DIRECTIONS FOR THIS TASK - Reproduce, exactly and in full, only the lines below from the one containing "Where should I click to: Click info" through the one containing "Click inside the Product Name input field".

DATA EXTRACTS -
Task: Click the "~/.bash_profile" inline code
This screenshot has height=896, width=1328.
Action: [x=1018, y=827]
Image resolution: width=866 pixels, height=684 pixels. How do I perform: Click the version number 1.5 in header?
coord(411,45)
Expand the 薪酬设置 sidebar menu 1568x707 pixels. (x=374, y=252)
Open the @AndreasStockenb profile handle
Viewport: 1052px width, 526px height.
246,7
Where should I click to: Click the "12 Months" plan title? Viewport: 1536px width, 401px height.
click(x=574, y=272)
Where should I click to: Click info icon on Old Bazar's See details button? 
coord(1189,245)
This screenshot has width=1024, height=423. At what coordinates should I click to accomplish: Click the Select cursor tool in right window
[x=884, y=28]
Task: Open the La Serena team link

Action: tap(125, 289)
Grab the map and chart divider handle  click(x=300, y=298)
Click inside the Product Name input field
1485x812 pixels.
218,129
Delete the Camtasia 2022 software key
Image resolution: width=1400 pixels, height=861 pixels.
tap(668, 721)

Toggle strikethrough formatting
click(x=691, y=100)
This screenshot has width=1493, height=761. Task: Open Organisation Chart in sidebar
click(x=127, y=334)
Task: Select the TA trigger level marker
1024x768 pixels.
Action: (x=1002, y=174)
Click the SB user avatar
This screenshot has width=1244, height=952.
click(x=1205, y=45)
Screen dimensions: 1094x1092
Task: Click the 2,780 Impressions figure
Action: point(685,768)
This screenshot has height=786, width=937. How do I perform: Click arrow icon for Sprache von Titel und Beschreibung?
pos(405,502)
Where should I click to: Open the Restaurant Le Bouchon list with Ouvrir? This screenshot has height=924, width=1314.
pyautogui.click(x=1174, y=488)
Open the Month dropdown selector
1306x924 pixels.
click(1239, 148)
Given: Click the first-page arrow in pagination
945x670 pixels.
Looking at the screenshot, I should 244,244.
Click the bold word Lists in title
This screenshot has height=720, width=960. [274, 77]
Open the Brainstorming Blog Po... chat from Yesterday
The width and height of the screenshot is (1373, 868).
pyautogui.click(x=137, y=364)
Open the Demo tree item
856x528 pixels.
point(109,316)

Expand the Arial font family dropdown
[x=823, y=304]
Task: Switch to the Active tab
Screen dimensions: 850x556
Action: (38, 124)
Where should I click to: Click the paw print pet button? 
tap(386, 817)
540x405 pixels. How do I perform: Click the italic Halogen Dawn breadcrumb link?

ANSWER -
Where should I click to: Click info icon on Old Bazar's See details button? 
coord(1189,245)
This screenshot has width=1024, height=423. At what coordinates should I click to accomplish: Click the Select cursor tool in right window
[x=884, y=28]
Task: Open the La Serena team link

Action: tap(125, 289)
Grab the map and chart divider handle  click(x=300, y=298)
Click inside the Product Name input field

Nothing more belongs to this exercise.